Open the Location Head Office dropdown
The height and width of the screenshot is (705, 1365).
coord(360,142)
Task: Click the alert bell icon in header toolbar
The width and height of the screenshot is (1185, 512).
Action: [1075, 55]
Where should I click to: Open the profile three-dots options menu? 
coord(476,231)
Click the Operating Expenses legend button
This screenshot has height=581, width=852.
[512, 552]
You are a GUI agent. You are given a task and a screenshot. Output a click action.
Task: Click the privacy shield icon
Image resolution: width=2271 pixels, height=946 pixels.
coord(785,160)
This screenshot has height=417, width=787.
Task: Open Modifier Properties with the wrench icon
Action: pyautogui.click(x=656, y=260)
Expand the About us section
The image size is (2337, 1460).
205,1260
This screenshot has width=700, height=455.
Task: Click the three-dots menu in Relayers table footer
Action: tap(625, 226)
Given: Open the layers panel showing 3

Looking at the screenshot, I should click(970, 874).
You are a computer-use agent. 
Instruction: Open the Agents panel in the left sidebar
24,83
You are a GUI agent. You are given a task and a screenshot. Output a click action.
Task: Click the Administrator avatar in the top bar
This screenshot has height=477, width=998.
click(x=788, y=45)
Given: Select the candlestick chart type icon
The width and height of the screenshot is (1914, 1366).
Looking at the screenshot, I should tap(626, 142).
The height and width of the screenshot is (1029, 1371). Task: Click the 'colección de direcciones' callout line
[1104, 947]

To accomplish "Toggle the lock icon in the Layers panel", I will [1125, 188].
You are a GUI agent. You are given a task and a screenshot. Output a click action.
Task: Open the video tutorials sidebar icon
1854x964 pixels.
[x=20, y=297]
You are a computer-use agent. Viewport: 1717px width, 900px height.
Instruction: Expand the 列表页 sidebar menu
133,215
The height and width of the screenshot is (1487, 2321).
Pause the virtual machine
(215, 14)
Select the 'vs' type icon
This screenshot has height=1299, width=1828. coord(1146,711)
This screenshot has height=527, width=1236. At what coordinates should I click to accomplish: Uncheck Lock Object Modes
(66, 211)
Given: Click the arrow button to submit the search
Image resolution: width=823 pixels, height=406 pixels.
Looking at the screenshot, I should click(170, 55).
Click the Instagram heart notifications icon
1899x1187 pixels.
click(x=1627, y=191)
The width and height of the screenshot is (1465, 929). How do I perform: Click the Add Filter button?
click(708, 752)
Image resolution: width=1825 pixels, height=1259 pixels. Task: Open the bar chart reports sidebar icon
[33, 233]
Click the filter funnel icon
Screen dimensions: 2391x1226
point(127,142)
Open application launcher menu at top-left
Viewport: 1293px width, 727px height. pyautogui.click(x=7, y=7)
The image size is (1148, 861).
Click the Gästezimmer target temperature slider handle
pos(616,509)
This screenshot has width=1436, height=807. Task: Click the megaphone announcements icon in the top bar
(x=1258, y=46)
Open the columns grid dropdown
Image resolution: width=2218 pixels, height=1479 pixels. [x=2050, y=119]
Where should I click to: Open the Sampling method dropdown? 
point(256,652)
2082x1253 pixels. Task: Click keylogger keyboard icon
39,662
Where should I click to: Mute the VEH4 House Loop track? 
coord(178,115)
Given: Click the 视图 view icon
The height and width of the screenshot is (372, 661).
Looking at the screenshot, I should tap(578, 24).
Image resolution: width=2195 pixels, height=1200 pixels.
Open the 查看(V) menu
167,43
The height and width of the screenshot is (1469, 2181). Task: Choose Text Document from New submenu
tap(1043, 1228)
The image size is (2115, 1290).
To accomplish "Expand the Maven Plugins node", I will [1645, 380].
• • • •
> _ASSIGNED TASK_
For the listing above, identify each line bearing "computer".

> _TASK OUTPUT_
You are a computer-use agent. 
You are a computer-use agent. Viewport: 1717px width, 900px height.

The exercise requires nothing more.